I personally owe Larry Monroe and Paul Rey a vast portion of my appreciation and knowledge of the very best local and regionally distinctive music that makes Austin and, until now, KUT, unique in the world. There has been no other station like it, even in the age of internet and satellite radio. For 12 years I lived in other places, streaming KUT online almost daily just to listen to the very shows you are now bulldozing.

Your justifications to
make room for more generic and marketable music is the exactly same as what developers use to bulldoze historic buildings, because modern condos are without question much more profitable. You admit it in your own on-air announcement. And who can argue with the developer who says "we're so sorry to do this, but you must understand that these new condos are 100% more profitable for us..."

Hey-- I'll simply follow my favorite deejays and their unwanted kind wherever they go. Just like I followed Bob Edwards to satellite radio when NPR bulldozed his historic ass to make way for something much more hip and marketable.
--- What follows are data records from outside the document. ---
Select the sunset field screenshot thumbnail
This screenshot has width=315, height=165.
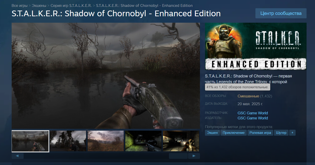coord(106,141)
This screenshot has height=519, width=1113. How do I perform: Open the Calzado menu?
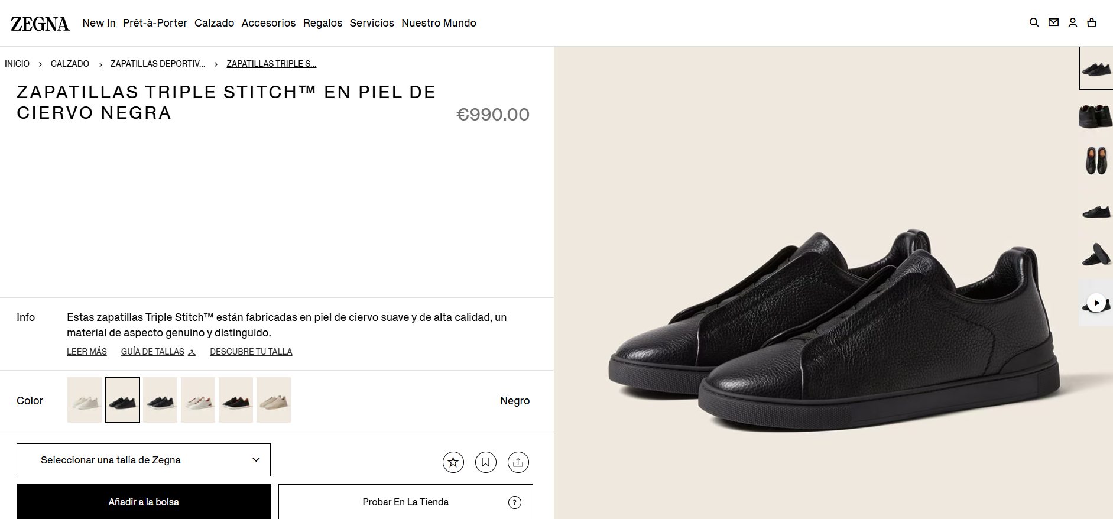[214, 23]
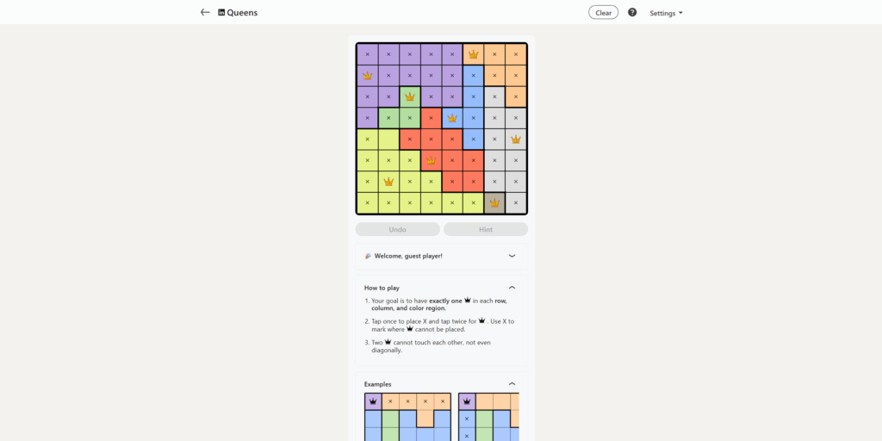The image size is (882, 441).
Task: Click the help question mark icon
Action: click(632, 13)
By the way, what do you think the musicians-- I mean the living Austin legends-- what do you suppose they think of your profitable little demolition scheme? Did you run it by any of them yet?
I mean, they're only the musicians that created the music that built the station you now enjoy a paycheck from. Do you think Willie Nelson, Guy Clark, Nanci Griffith and the like think what you are doing is just totally cool and understandable because of needing to maintain your salaries during a depression? Do you even care anymore?

How about if we keep the classic, heroic, world-class, one-of-a-kind deejays and their encyclopedic regional music knowledge, get rid of whoever you are? The station could be run just as well with the talents of volunteers and students, keeping the senior on air talent perfectly intact, "during these hard economic times."

And whoever YOU are, bulldozing old unprofitable institutions, YOU can simply move to another city and work for a more generic public radio station that suits your tastes better and will always alter its programming in order to sustain your paycheck, no matter what? That way everybody's happy-- you get your guaranteed income, and we get to keep the unique character of our radio station.

What if the senior on-air talent isn't the real problem here, rather, it's KUT's finance people and their stats and projections? How many hundred thousand are saved if you cut them out instead, and keep the only programming that distinguishes you from every other public radio station in the country?

Look, I'm only 37 years old, but I know exactly what's driving this change, I see where you're headed with it, and I know what these people who are creating your cozy paycheck are going to turn KUT into. It's sad but so are a lot of similar things these days.

Thank God for satellite and internet radio! I will support my heroes there!